I was doubtful. I had already been to many workshops on strategic planning for arts organizations in my capacity as executive director of the South Florida Theatre League. There’s only so many times you can hear the same good advice before it becomes a blur. And when I went in for that first day, surrounded by dancers and visual artists, I inwardly groaned.
I was completely wrong.
Creative Capital offered a different perspective on how I can get more from my career. The workshop is led by smart artists who made that personal paradigm shift from struggling to find time for their art and their lives to making a living from art. The phrase that gets bandied about a lot in the workshop is that artists already know how to make do with very little—we were there to learn how to make more. And participants went home with two workbooks on how to be better about creating the environment that will allow them to thrive, with tips on everything from marketing to time management. The biggest shift for me though was that I realized I wasn’t valuing my work as a playwright. I’m so wrapped up in my role of trying to help this theatre community that I have grown to love that I’ve left my playwriting behind. Others had different but equally life shifting experiences.
So many Dramatists Guild members come to me asking for advice on getting produced and getting seen, and while I often dispense advice on building relationships and seeing theatre at the places you want to be produced and doing your homework, I now also recommend that playwrights take the Creative Capital workshop when it comes to town. Instead of spending fruitless energy wondering why theatre company A isn’t paying attention to your work, Creative Capital can help cause the paradigm shift of looking for other ways to have a flourishing career. One of the things I have realized about my work in the past year is that my work tends to connect with teenage girls. Instead of bemoaning that there isn’t a market for that in the regional theatre community, the folks at Creative Capital suggested that I look at creating plays for high schools. Soon after that realization happened, I read on HowlRound that another playwright was making a living doing just that.

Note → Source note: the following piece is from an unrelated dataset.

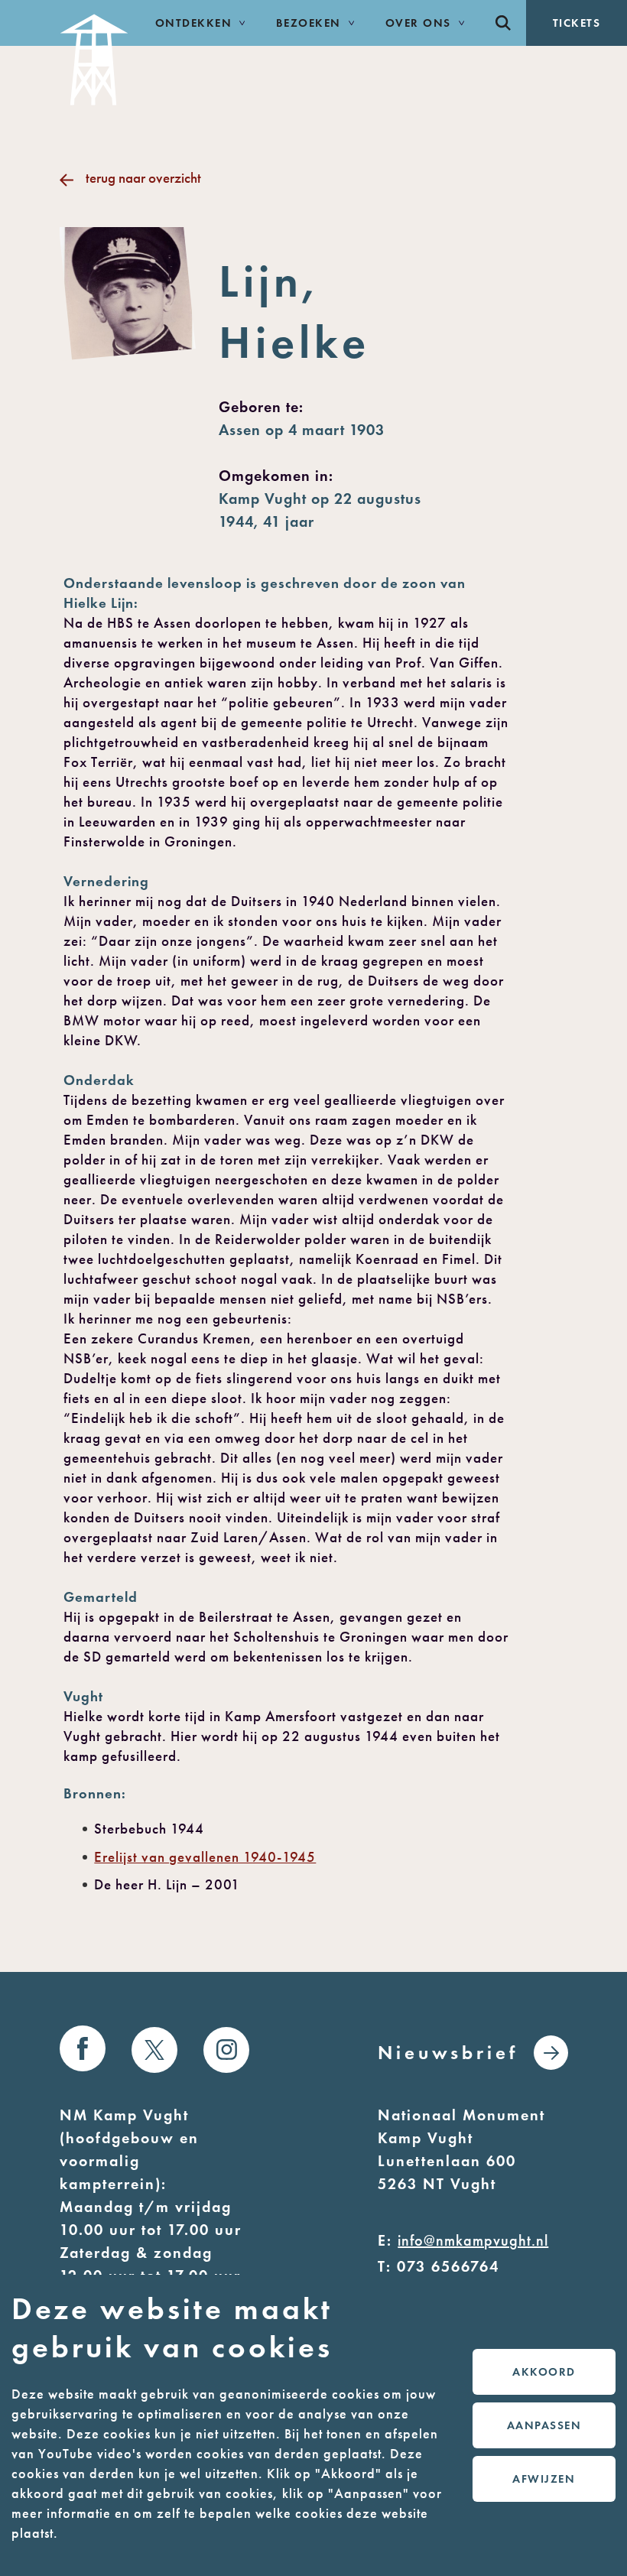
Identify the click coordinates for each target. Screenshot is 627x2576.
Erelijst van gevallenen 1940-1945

The Creative Capital workshops happen throughout the state of Florida. Miami-Dade and Broward Counties bring the workshop down on a regular basis and the Florida Department of Cultural Affairs has also offered workshops in Tallahassee. I would recommend all playwrights signing up for their local county’s cultural affairs email list, where the workshops will be announced. Participation in the workshop is by application and accepted applicants are primarily mid-career artists. If you’re looking for a shift in how you perceive your art, I highly recommend this workshop.